Aus heiterem Himmel werden wir über Funk von der Französischen Marine angesprochen. Es ist nirgendwo ein Schiff zu sehen, aber im Funk ist die Marine gut zu hören. Ein bisschen Herzklopfen bekommen wir, denn wir befinden uns mitten in einem riesigen Schießgebiet. Bevor wir in das Schießgebiet eingelaufen sind, hab ich versucht, bei der in unserem Törnführer angegebenen Telefonnummer zu erfragen, ob das Schießgebiet im Moment aktiv ist. Es wollte aber niemand mit mir sprechen – nur der Anrufbeantworter 😉 . Und den hab ich leider nicht verstanden 😉 . In gutem Glauben, dass uns schon niemand abschießen wird oder dass Patrouillenboote unterwegs sind und uns retten, segeln wir ab der Gironde-Mündung durch das Schießgebiet. Das reicht übrigens bis zur spanischen Grenze und ist ca. 35 sm breit – kann man also nicht so leicht umfahren. Nur direkt unter der Küste ist ein Korridor von ca. 1 sm, in dem man segeln kann, wenn im Schießgebiet tatsächlich geschossen wird. Wir fühlen uns von der französischen Marine irgendwie erwischt 😉 . Die haben aber nur ein paar Fragen an uns und wollen wissen, woher wir kommen, wohin wir wollen, welche Nationalität wir haben, wie viel Personen an Bord sind und wann wir vermutlich in Saint-Jean-de-Luz ankommen. Zum Schluss fragen sie noch, ob bei uns an Bord alles o.k. ist und wünschen uns einen schönen Trip – wieder mal super freundlich, die Franzosen und in einem sehr gut verständlichen Englisch lief der Funkverkehr ab 🙂 .

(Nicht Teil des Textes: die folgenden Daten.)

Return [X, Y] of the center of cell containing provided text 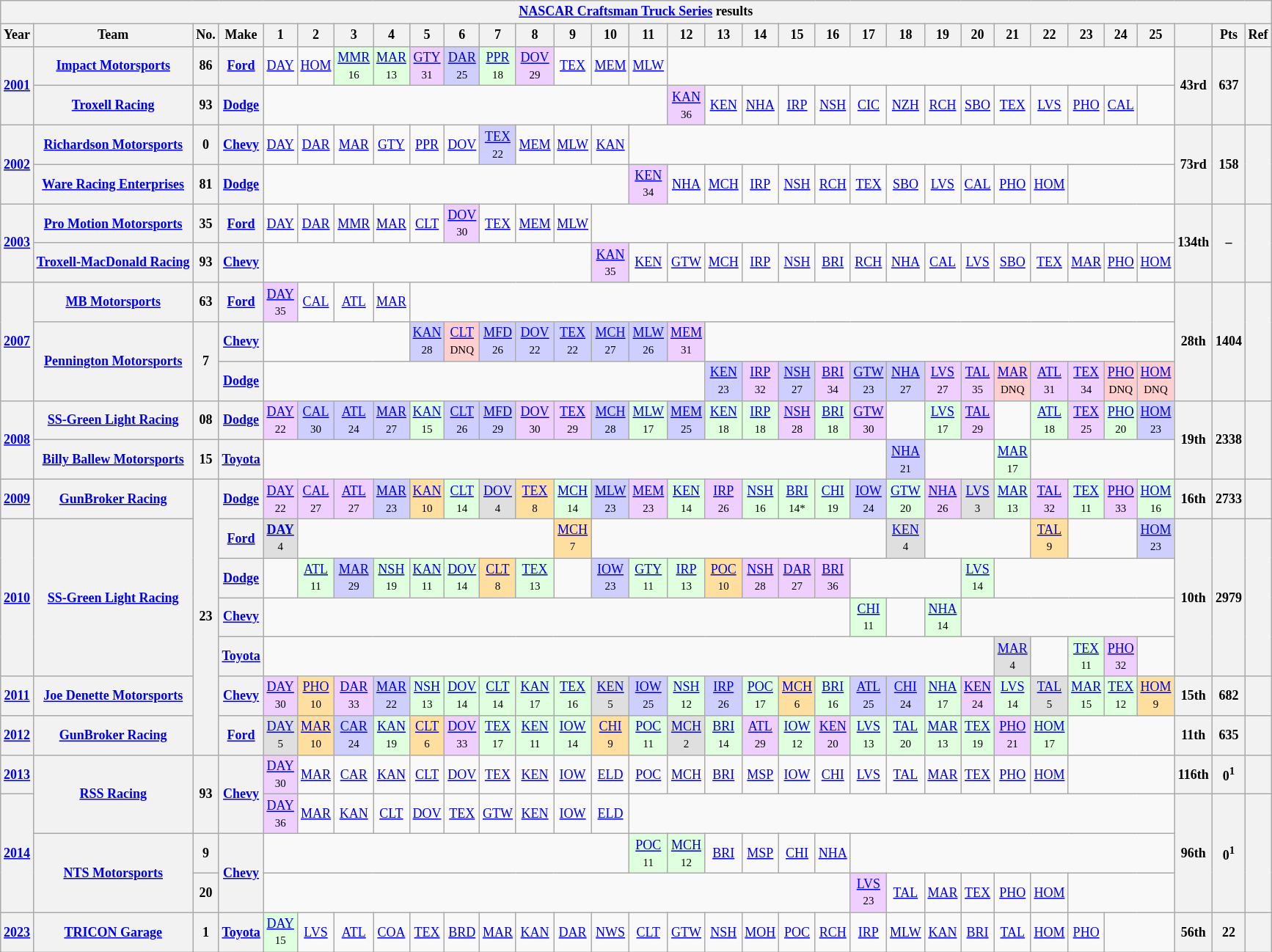
NTS Motorsports [113, 873]
NWS [610, 932]
TEX25 [1086, 420]
2002 [18, 164]
KAN28 [427, 342]
81 [205, 184]
DAY36 [280, 814]
Troxell-MacDonald Racing [113, 263]
PHO32 [1121, 657]
Pennington Motorsports [113, 361]
KAN11 [427, 578]
DOV4 [498, 499]
2733 [1229, 499]
HOMDNQ [1156, 381]
PHO21 [1012, 736]
Ref [1258, 35]
BRI36 [833, 578]
KAN10 [427, 499]
2010 [18, 597]
NSH16 [760, 499]
CAL27 [315, 499]
PPR [427, 145]
IOW25 [648, 696]
CAR [354, 775]
86 [205, 66]
5 [427, 35]
CHI9 [610, 736]
2023 [18, 932]
MAR22 [392, 696]
2011 [18, 696]
637 [1229, 85]
CIC [869, 106]
NHA14 [943, 617]
KEN23 [723, 381]
TAL29 [978, 420]
25 [1156, 35]
TEX8 [535, 499]
PPR18 [498, 66]
TAL5 [1049, 696]
12 [687, 35]
17 [869, 35]
73rd [1194, 164]
1404 [1229, 342]
IOW24 [869, 499]
Pro Motion Motorsports [113, 224]
Impact Motorsports [113, 66]
MCH27 [610, 342]
ATL11 [315, 578]
TAL20 [905, 736]
CLT6 [427, 736]
NHA27 [905, 381]
KEN20 [833, 736]
CHI19 [833, 499]
GTW23 [869, 381]
2338 [1229, 440]
MAR4 [1012, 657]
35 [205, 224]
43rd [1194, 85]
CLT26 [462, 420]
2013 [18, 775]
116th [1194, 775]
NHA26 [943, 499]
HOM16 [1156, 499]
Year [18, 35]
MCH28 [610, 420]
ATL25 [869, 696]
KAN35 [610, 263]
6 [462, 35]
08 [205, 420]
63 [205, 302]
BRI14 [723, 736]
BRI14* [797, 499]
KAN17 [535, 696]
3 [354, 35]
HOM17 [1049, 736]
2003 [18, 244]
PHODNQ [1121, 381]
134th [1194, 244]
MEM31 [687, 342]
19 [943, 35]
MCH12 [687, 854]
KEN14 [687, 499]
11 [648, 35]
682 [1229, 696]
GTY31 [427, 66]
MFD26 [498, 342]
No. [205, 35]
16th [1194, 499]
LVS27 [943, 381]
Joe Denette Motorsports [113, 696]
NSH13 [427, 696]
DAR25 [462, 66]
DOV33 [462, 736]
11th [1194, 736]
TEX29 [572, 420]
Troxell Racing [113, 106]
8 [535, 35]
KEN5 [610, 696]
MAR10 [315, 736]
18 [905, 35]
IOW23 [610, 578]
– [1229, 244]
CLT8 [498, 578]
COA [392, 932]
24 [1121, 35]
MAR23 [392, 499]
TEX13 [535, 578]
MAR29 [354, 578]
0 [205, 145]
LVS3 [978, 499]
KAN19 [392, 736]
GTW30 [869, 420]
MEM25 [687, 420]
MLW23 [610, 499]
NZH [905, 106]
NSH27 [797, 381]
LVS13 [869, 736]
2007 [18, 342]
CHI24 [905, 696]
TEX34 [1086, 381]
CAL30 [315, 420]
2012 [18, 736]
19th [1194, 440]
KEN18 [723, 420]
2 [315, 35]
MAR27 [392, 420]
28th [1194, 342]
TAL32 [1049, 499]
CHI11 [869, 617]
21 [1012, 35]
BRI16 [833, 696]
NHA17 [943, 696]
10th [1194, 597]
DAY5 [280, 736]
HOM9 [1156, 696]
ATL31 [1049, 381]
BRI18 [833, 420]
13 [723, 35]
MLW26 [648, 342]
MCH2 [687, 736]
NSH19 [392, 578]
CLTDNQ [462, 342]
Team [113, 35]
MAR15 [1086, 696]
IRP32 [760, 381]
TRICON Garage [113, 932]
KEN11 [535, 736]
DAR27 [797, 578]
MCH6 [797, 696]
IRP13 [687, 578]
158 [1229, 164]
2979 [1229, 597]
GTY [392, 145]
MCH14 [572, 499]
TEX16 [572, 696]
Billy Ballew Motorsports [113, 460]
POC10 [723, 578]
KEN4 [905, 538]
4 [392, 35]
PHO33 [1121, 499]
GTW20 [905, 499]
KAN15 [427, 420]
TAL35 [978, 381]
TEX12 [1121, 696]
ATL24 [354, 420]
PHO10 [315, 696]
MOH [760, 932]
PHO20 [1121, 420]
KEN24 [978, 696]
CAR24 [354, 736]
635 [1229, 736]
RSS Racing [113, 794]
TAL9 [1049, 538]
ATL27 [354, 499]
MEM23 [648, 499]
DAY15 [280, 932]
MLW17 [648, 420]
BRD [462, 932]
DAR33 [354, 696]
IRP18 [760, 420]
96th [1194, 854]
NHA21 [905, 460]
2001 [18, 85]
10 [610, 35]
ATL29 [760, 736]
NASCAR Craftsman Truck Series results [636, 12]
2014 [18, 854]
DAY35 [280, 302]
MFD29 [498, 420]
MMR16 [354, 66]
15th [1194, 696]
NSH12 [687, 696]
Richardson Motorsports [113, 145]
56th [1194, 932]
DAY4 [280, 538]
IOW12 [797, 736]
KAN36 [687, 106]
KEN34 [648, 184]
TEX19 [978, 736]
MCH7 [572, 538]
GTY11 [648, 578]
MAR17 [1012, 460]
BRI34 [833, 381]
TEX17 [498, 736]
14 [760, 35]
2008 [18, 440]
DOV22 [535, 342]
Make [241, 35]
MB Motorsports [113, 302]
Ware Racing Enterprises [113, 184]
MMR [354, 224]
Pts [1229, 35]
ATL18 [1049, 420]
MARDNQ [1012, 381]
IOW14 [572, 736]
LVS17 [943, 420]
LVS23 [869, 893]
2009 [18, 499]
DOV29 [535, 66]
POC17 [760, 696]
16 [833, 35]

Wieder dreht der Wind, diesmal auf N, dann auf NW und ist mit 2 Bft auch nicht zu stark 😉 . Am Horizont im Dunst können wir Berge sehen – richtige Berge 🙂 . Die französische Küste ist von der Gironde-Mündung bis zum ersten Hafen im französischen Baskenland – Capbreton – bewaldet, flach und besteht fast nur aus Sandstränden – ziemlich eintönig. Die einzige Abwechslung ist das Becken von Arcachon mit der riesigen Sanddüne – die wir aber nicht sehen, da es dunkel ist, als wir dort vorbeikommen. Ab Capbreton wird die Küste bergiger – im Hinterland beginnen die französischen Pyrenäen. Der elitäre Badeort Biarritz zeichnet sich mit den weißen Hotelhochhäusern gut sichtbar am Horizont ab.

Biarritz

Auch die spanische Küste ist bergig – wir freuen uns auf die im Vergleich zur Bretagne jetzt wieder schroffere Landschaft 🙂 .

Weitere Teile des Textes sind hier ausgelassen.